I’m afraid to say, I have also been swearing at computer terminals for rather a long time. Frozen screens, corrupted data, crashed programmes and lost signals have wasted too many hours of the precious time I’ve been given on this Earth.

And that brings me to the Rural Payments Agency (RPA). The first thing to say about the RPA is that those staff members who find themselves in the firing line of frustrated farmers are usually trying to clear up a mess not of their making.

In 2004, when the new single farm payment system atomised, the captains of the grounded ship had jumped long before anyone could ask “who’s in charge around here?”

Ten years later, in 2014, the RPA picked up the flak for the IT meltdown that accompanied the introduction of the Basic Payments Scheme, while the real villains of the piece, who had decided to go for the high-risk strategy of digital by default, were nowhere to be seen.

Meanwhile, amid the carnage, the politicians who ultimately should take responsibility for the car crash prefer to blame anyone but themselves.

There seems a particular appetite at the moment for Defra politicians to blame EU rules for delivery issues.

While it’s true that the EU disallowance rules do add complexity to schemes such as the BPS and HLS, it is nothing short of ridiculous to suggest someone in Brussels is responsible for a Whitehall decision to purchase IT that was unfit for purpose and was recklessly launched on farmer victims without proper testing.

And this leads me to the National Audit Office report that came out last week. Quite rightly, this body warns government that, when it comes to the design and delivery of new schemes, things should not be rushed and they should not bite off more than they can chew.

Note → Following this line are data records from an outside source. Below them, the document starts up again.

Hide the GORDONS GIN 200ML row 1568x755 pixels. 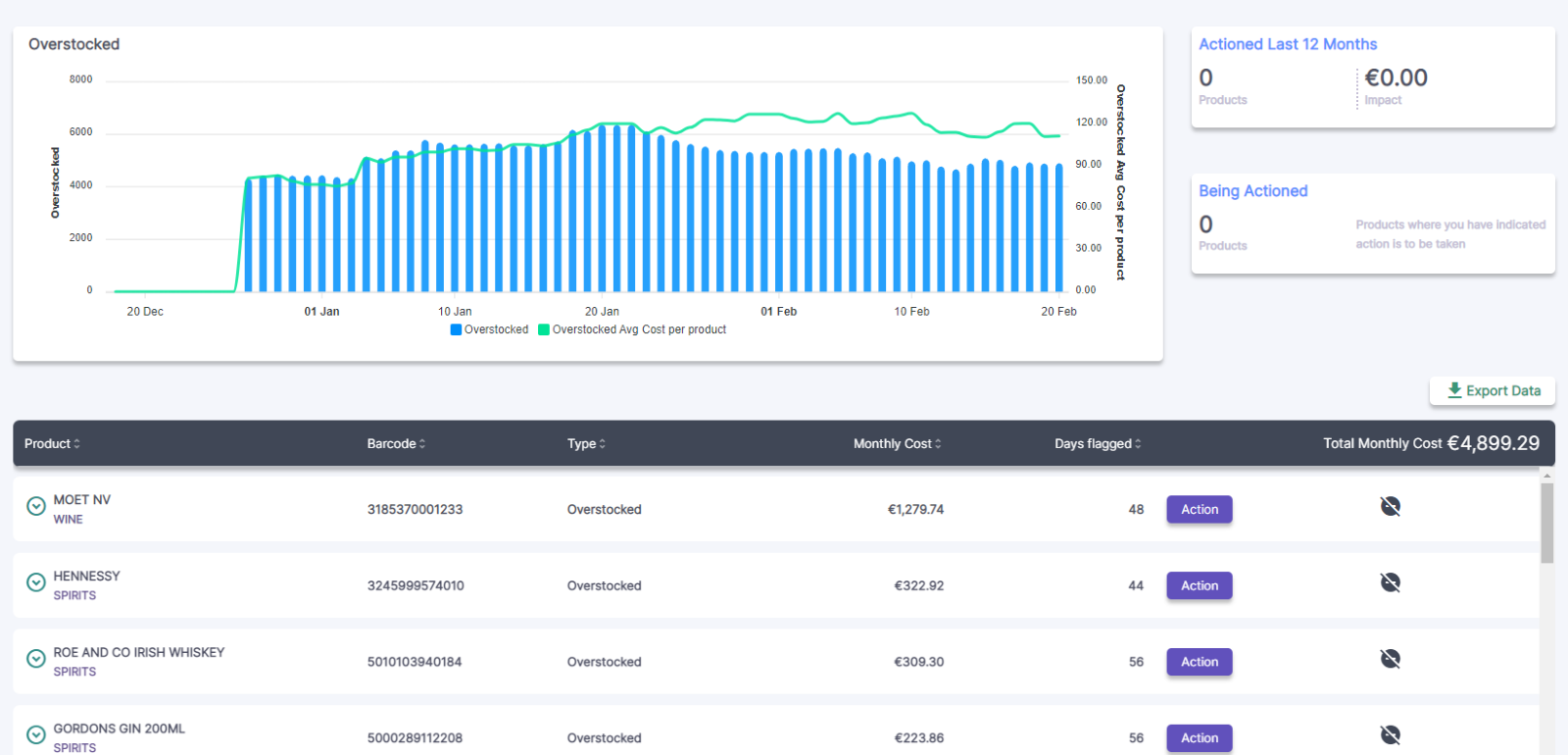(x=1390, y=735)
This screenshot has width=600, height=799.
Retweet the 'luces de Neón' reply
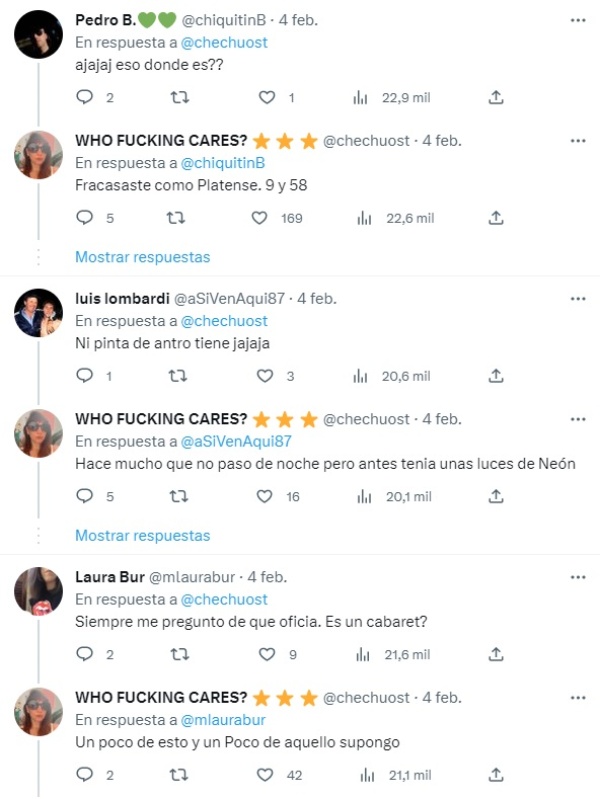click(180, 496)
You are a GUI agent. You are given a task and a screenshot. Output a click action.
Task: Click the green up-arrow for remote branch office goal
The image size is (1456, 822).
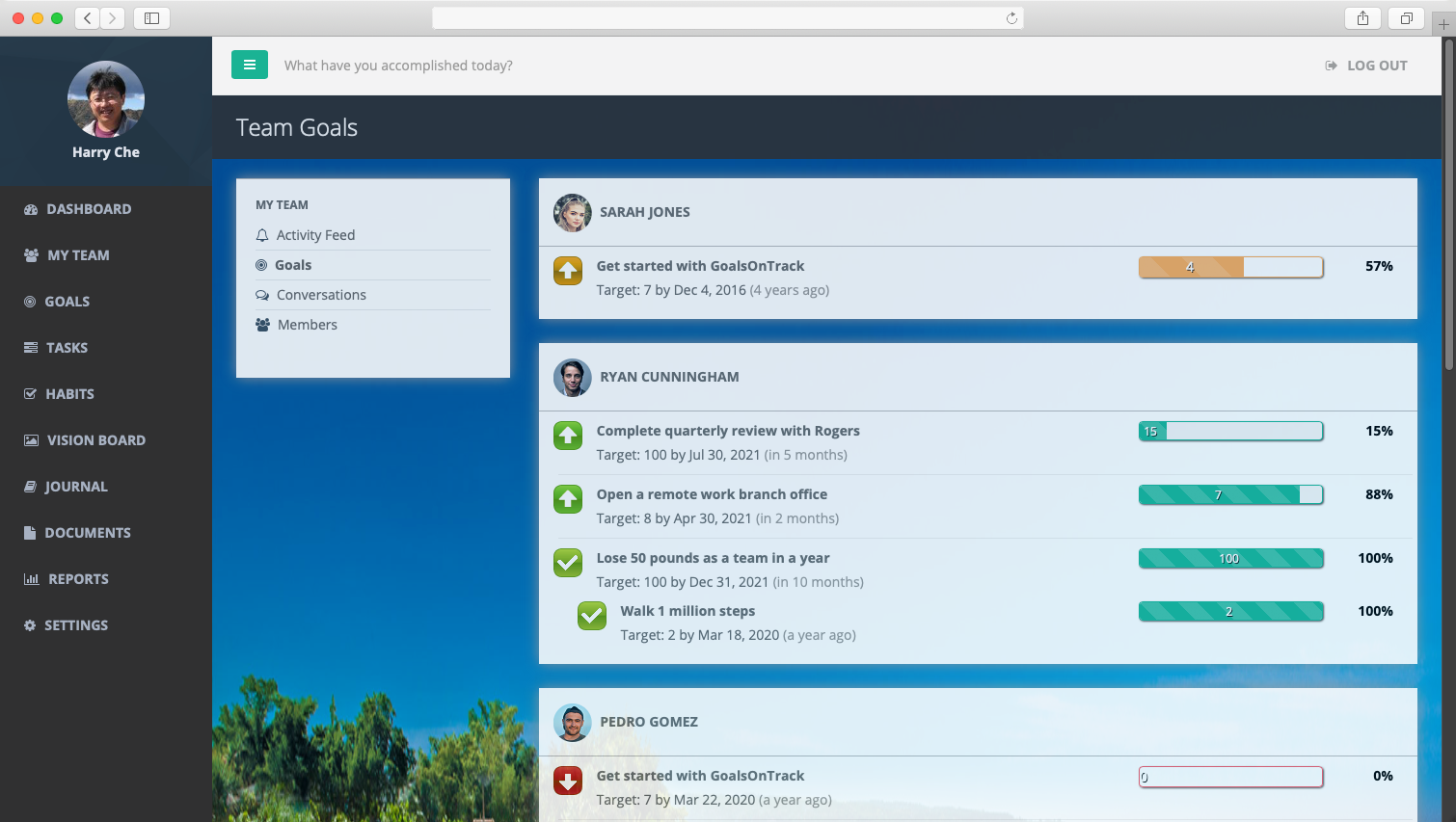coord(568,499)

In the past two decades, Defra has been well and truly bitten by poor decisions when it comes to delivering new schemes for agriculture. The worry now is that they might be twice bitten, but they are still in no way shy.

The question is, have the hard lessons of the past now been forgotten in a bout of departmental amnesia? As a philosopher once wrote: “Those who forget their history are doomed to repeat the mistakes of the past.”

Let’s hope to goodness that history never reads “2004 SPS chaos, 2014 BPS meltdown, 2024 ELMs calamity”. I mean, what could possibly go wrong?